▼▼▼

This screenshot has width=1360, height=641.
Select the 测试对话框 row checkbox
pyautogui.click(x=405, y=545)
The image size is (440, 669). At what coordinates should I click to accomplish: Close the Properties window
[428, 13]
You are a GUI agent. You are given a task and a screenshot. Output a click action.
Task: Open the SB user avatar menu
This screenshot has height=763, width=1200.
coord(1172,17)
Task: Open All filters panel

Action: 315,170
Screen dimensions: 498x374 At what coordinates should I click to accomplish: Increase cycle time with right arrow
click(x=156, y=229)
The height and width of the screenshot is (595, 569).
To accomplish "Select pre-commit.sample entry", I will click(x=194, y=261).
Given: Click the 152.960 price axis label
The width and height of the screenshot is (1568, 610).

▲▲▲

WHAT NEEDS TO BE DONE: What you return must be the line that contains "Task: Open the SB user avatar menu" followed by every remaining line of the material, all exactly as written and nothing more.

ANSWER SPACE:
Task: Open the SB user avatar menu
This screenshot has height=763, width=1200.
coord(1172,17)
Task: Open All filters panel

Action: 315,170
Screen dimensions: 498x374 At what coordinates should I click to accomplish: Increase cycle time with right arrow
click(x=156, y=229)
The height and width of the screenshot is (595, 569).
To accomplish "Select pre-commit.sample entry", I will click(x=194, y=261).
Given: Click the 152.960 price axis label
The width and height of the screenshot is (1568, 610).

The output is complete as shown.